Web Scraping - The Python Way!

How about turning the whole internet into your database?

Posted by Aashish Kumar, Lakshya Arora on May 09, 2020 · 26 mins read

Pre-requisites:

  • HTML (knowledge of HTML tags, attributes, properties)
  • Developer Tools(Chrome, Firefox, Safari - all have this feature)
  • Basic Python (use of loops, arrays, and basic data structures)

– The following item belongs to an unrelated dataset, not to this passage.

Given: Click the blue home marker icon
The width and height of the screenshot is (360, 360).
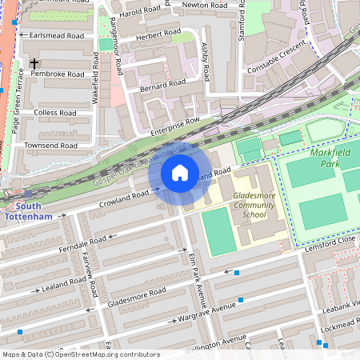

Yes, you read the title right, this is not a clickbait article, we’re really talking about turning the whole internet into your database. But before we do that, let’s get a little insight into what web scraping is, and why everyone should have this superpower of becoming a scraper spiderman (You’ll know why we’re calling that soon).

Let’s Start Scraping!

We’ll be learning the following topics today:

  1. WTF is Web Scraping?
  2. Web Crawling vs. Web Scraping
  3. Scraping - The Python Way!
  4. Some Interesting Applications

WTF is Web Scraping?

They say “Data is the fuel” for coming inventions in computer science, people are creating crazy services using data itself. Sometimes it happens while building an application, that we want important data to display on your app, but the problem is WHERE? and HOW?, that we don’t know where to look for the data and even if we do, we don’t know how to extract it. Surely many websites have made their structured datasets available for public use like IMDB, but not everyone is so kind. So without the required data, it’ll be impossible for you to give life to your awesome ideas.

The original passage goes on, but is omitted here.